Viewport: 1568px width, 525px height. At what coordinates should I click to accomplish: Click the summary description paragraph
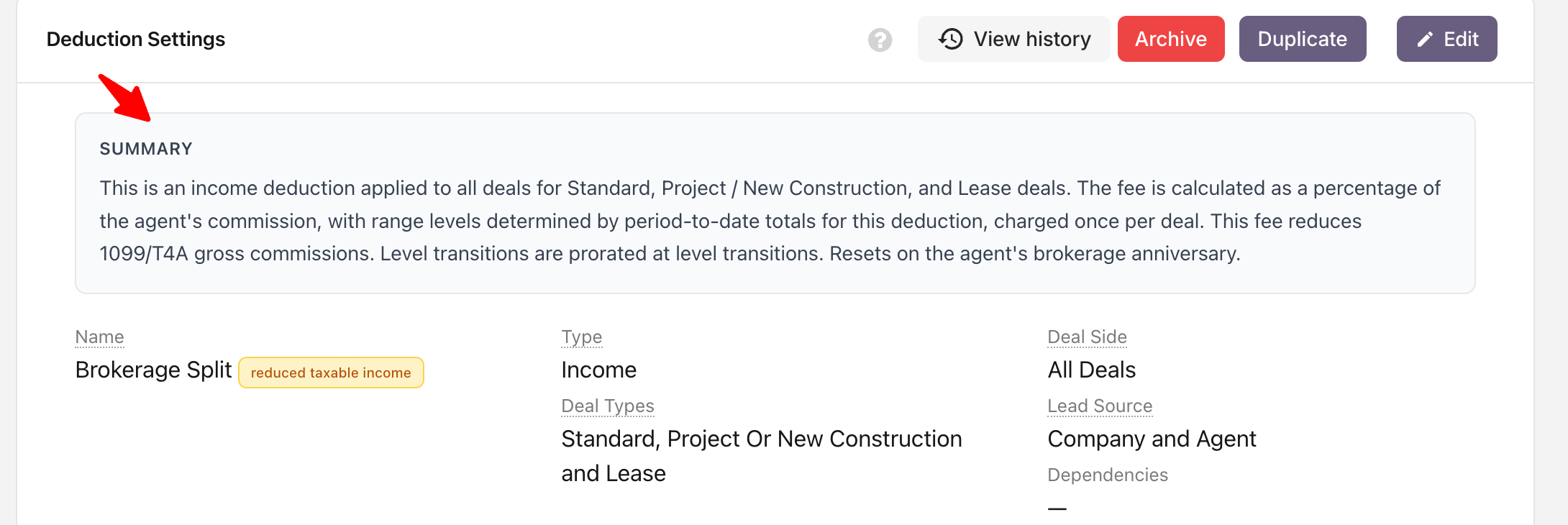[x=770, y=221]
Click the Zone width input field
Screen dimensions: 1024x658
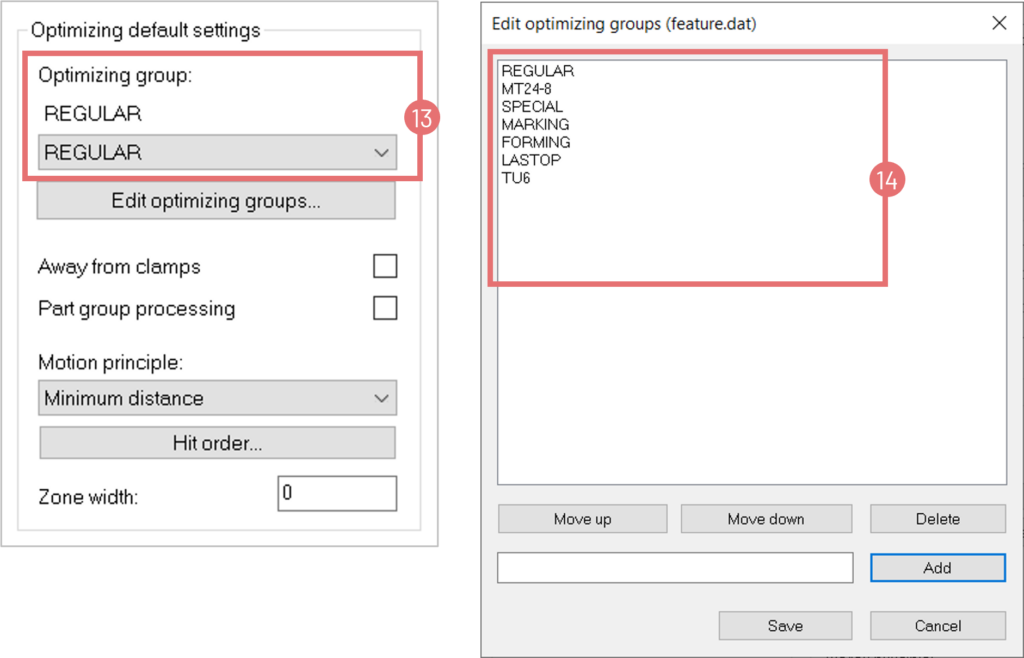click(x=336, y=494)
===============
> [Work task]:
Give the complete material again, exactly as written. Do not include the pictures.

> [Answer area]:
Viewport: 1568px width, 525px height. At what coordinates should I click to accomplish: Click the summary description paragraph
[x=770, y=221]
Click the Zone width input field
Screen dimensions: 1024x658
click(x=336, y=494)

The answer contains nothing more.